Awards season is over, at long last, and The Shape of Water is the Best Picture of 2017. It was billed as one of the most unpredictable Oscars ceremonies in history, but when all was said and done, things actually played out more or less as expected. Prognosticators and industry insiders were spooked from last year’s Moonlight shocker, which wasn’t surprising just because of the envelope mix-up, but because Moonlight broke longheld stats that paved the way to an Oscar win. Indeed, Barry Jenkins’ film won Oscar’s top prize without winning the Producers’ Guild Award, Directors’ Guild Award, or Screen Actors Guild Award, bucking longheld convention.
So as we headed into this year’s Oscar ceremony, there seemed to be three major candidates to win Best Picture, but each one of them would be busting statistics that usually prove reliable for prognosticators. Three Billboards Outside Ebbing, Missouri was the “populist” pick, having scored the SAG award but failing to earn a Best Director nomination. If it won Best Picture, it would have been one of very few films to do so without that key nod. It didn’t.
Get Out was the “dark horse” pick. Momentum had been building for Jordan Peele’s thriller, including a Spirit Awards win on Saturday, but only 10 films have ever won Best Picture without a Best Editing nomination, and the last one to do so was in 1980. Moreover, Get Out’s path to victory included only one other clear win, in Screenplay, so it would be an insane rarity as a Best Picture winner with only two wins overall. Indeed, it didn’t win Best Picture.
The Shape of Water did win Best Picture, but it broke some statistics along the way. It had the PGA and DGA in hand, making it the “safe” pick going into the night, but it wasn’t even nominated for a Screen Actors Guild Award for Best Ensemble. Given that actors are the largest voting block in the Academy, many took this as a sign that the film didn’t have the support needed to win Best Picture. In fact, not since Braveheart 24 years ago has a film won Best Picture without that SAG nomination, making The Shape of Water only the second film in history to do so. That’s an impressive statistic to overcome.
And yet, in hindsight The Shape of Water’s win makes a lot of sense. The film earned a ton of nominations, was clearly beloved by everyone in the Academy based on the support in the craft categories as well as acting, writing, and directing, and Guillermo del Toro was a mainstay on the campaign circuit over the last few months—it’s impossible to hear the guy speak and not fall in love with his passion for movies. And oh yeah, the film itself is pretty masterful too. This is an incredibly agreeable Best Picture choice.
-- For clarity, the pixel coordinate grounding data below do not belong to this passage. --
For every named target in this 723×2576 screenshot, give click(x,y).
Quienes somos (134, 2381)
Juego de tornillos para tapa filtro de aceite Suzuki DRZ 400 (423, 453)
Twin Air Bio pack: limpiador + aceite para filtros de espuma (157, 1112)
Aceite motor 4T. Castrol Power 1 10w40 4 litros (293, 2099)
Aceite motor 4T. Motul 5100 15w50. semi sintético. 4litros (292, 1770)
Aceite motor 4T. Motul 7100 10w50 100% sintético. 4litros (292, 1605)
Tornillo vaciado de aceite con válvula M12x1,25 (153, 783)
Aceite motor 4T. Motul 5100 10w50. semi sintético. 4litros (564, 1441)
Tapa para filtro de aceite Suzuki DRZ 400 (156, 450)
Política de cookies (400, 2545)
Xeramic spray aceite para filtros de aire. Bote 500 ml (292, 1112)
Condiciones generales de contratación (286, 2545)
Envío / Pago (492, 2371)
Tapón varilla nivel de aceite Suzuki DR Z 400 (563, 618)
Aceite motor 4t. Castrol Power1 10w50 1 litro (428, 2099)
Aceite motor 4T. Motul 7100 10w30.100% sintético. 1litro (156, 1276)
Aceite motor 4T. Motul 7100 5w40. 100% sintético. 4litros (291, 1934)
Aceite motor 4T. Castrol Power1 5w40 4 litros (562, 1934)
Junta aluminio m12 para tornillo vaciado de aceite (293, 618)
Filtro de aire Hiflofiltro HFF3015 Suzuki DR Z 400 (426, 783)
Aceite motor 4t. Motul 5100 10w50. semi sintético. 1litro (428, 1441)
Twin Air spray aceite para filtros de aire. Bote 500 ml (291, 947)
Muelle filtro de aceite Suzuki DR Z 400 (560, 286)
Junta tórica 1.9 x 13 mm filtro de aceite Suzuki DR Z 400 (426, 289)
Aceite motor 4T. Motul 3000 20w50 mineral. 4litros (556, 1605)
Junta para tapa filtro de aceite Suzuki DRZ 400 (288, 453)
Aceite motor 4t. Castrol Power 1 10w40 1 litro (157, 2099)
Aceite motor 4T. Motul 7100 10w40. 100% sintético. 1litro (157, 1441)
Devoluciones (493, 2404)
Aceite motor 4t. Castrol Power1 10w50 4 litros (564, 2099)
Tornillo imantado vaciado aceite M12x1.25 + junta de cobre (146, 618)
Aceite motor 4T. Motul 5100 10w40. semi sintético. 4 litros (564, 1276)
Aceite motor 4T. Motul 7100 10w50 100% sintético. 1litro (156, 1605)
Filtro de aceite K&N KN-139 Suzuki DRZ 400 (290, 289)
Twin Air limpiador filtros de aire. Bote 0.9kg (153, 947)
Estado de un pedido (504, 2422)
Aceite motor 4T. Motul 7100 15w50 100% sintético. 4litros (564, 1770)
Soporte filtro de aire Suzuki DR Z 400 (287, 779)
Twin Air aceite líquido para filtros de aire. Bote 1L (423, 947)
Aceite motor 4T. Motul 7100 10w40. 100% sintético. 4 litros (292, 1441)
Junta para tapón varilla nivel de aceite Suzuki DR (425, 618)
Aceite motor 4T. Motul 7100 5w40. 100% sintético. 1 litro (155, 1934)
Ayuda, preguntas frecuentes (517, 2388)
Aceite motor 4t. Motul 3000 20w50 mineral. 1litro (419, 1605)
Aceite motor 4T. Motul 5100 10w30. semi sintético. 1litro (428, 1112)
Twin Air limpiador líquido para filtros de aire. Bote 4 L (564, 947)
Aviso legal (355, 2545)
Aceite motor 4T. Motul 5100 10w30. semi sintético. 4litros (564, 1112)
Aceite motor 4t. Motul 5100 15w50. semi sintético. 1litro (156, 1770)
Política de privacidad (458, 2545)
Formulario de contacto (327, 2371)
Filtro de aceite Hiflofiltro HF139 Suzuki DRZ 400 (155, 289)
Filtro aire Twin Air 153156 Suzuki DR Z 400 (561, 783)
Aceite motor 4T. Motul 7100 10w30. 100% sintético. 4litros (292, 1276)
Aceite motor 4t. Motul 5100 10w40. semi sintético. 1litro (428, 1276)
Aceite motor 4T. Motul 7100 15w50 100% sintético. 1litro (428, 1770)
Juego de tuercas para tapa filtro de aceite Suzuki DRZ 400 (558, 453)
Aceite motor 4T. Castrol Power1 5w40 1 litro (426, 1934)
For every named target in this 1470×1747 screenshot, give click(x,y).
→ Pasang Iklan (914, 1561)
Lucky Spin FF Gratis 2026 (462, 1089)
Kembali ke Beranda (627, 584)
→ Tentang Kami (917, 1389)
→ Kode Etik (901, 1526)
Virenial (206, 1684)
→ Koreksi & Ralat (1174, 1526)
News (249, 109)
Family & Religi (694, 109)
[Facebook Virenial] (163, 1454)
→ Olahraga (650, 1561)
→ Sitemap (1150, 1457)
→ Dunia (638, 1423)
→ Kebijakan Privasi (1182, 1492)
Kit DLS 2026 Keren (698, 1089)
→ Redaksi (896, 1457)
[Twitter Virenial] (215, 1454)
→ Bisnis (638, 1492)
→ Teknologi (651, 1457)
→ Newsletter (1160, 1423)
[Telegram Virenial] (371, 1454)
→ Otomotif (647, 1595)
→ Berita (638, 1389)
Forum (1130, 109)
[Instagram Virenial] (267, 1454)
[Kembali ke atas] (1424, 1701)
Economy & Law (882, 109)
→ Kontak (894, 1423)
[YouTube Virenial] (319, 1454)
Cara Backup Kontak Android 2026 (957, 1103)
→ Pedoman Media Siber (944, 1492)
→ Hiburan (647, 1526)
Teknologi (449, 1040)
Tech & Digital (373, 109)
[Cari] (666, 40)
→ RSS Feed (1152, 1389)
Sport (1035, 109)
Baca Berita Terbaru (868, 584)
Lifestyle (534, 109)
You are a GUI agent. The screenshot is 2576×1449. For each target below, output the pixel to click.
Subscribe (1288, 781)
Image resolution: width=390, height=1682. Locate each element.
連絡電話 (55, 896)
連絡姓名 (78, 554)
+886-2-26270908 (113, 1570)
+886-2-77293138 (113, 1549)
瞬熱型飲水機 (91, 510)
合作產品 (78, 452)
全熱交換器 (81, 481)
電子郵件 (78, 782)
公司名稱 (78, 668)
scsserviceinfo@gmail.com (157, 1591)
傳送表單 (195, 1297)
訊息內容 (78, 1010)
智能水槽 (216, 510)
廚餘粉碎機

By and large, the Oscars ceremony last night went off without any major surprises. Best Original Screenplay was an incredibly competitive category, but many pegged Peele for a win—the Academy has gotten more ambitious here in recent years, as when Spike Jonze’s Her beat out Oscar heavy American Hustle. And Dunkirk was clearly an industry favorite over the ensuing months after its release, so Christopher Nolan’s film racking up three awards (including a long overdue win for Editor Lee Smith) was also not super surprising.